AUDIENCE MEMBER: Good afternoon, Mr. Buffett, Mr. Munger. My name is Robert Piton (PH), and I’m from Chicago, Illinois.
Over your careers, has there been any question, either personally or professionally, that you haven’t been able to get a comfortable answer to that you cannot simply put in your “too difficult” pile? Thank you.
WARREN BUFFETT: Charlie?
CHARLIE MUNGER: Well, sure. You get —
WARREN BUFFETT: You may have just asked one. (Laughter)
CHARLIE MUNGER: Sure. If you’ve got a child dying of some horrible disease, you have a problem you can’t just put in a “too difficult” pile.
So there are lots of things in life that come to you that you — where you have no option to not consider the issue.

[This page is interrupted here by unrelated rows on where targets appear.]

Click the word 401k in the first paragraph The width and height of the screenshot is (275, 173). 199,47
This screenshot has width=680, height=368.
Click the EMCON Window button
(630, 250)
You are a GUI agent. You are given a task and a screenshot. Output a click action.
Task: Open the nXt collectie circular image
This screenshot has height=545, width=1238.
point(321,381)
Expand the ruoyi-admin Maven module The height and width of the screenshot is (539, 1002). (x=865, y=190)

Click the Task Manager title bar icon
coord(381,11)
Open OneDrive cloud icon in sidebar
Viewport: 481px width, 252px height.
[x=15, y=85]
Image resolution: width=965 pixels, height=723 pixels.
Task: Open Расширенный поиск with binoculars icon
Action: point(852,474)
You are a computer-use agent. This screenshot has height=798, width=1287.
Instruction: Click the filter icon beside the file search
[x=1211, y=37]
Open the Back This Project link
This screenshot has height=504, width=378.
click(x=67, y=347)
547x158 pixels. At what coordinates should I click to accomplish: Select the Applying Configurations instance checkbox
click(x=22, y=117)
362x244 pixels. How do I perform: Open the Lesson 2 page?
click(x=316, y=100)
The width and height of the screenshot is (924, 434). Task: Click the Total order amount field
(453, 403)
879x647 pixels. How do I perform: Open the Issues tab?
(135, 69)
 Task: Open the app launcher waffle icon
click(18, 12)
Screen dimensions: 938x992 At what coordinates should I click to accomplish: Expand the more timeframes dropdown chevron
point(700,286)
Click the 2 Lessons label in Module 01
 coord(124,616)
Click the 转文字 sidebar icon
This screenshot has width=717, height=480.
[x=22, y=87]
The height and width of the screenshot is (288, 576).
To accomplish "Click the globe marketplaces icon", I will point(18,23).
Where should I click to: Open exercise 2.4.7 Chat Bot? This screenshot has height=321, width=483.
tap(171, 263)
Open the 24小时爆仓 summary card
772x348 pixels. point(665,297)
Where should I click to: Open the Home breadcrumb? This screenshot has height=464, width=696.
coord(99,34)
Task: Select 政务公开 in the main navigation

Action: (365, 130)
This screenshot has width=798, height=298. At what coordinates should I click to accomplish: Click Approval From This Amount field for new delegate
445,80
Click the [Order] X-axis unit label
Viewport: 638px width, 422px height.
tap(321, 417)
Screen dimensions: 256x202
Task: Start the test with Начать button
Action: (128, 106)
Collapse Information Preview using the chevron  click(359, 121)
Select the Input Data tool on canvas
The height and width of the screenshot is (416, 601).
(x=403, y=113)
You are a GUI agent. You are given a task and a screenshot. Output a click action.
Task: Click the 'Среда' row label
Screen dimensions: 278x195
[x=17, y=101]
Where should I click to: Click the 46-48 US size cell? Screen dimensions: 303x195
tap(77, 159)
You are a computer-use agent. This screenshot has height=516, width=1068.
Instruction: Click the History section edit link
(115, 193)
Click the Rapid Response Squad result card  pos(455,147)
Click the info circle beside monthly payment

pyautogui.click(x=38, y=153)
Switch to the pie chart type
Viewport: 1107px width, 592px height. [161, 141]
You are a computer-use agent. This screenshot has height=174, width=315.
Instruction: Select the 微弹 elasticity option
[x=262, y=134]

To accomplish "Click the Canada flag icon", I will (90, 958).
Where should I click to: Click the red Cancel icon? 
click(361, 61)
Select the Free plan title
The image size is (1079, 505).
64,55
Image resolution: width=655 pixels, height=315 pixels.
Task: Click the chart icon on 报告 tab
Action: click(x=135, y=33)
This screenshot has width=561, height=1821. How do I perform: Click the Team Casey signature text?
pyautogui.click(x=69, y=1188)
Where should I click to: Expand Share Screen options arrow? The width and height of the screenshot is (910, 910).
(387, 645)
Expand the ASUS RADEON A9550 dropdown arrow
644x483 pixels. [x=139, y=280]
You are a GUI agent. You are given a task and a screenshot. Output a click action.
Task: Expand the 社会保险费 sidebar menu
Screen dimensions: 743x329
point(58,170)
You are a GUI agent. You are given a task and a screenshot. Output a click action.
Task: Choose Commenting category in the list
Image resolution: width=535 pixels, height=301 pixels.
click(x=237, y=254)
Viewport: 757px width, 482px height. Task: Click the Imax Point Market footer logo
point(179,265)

But where it’s voluntary, like choosing one investment from many, then the “too difficult” pile is a marvelous way of sifting your daily grist.
WARREN BUFFETT: Yeah. I have a file on my desk — Laura Graham gave it to me — that’s entitled “too hard.” And, as Charlie said, if something is optional and it’s too hard, you just throw it in there.
If you’ve got the problems of weapons of mass destruction, it is too hard, but you have to keep wrestling with it. Because if you even reduce the probabilities a tiny bit, you know, you’re doing something. But you’re never going to solve it.
You just have to keep working at certain types of problems, and you hope you don’t have too many like that.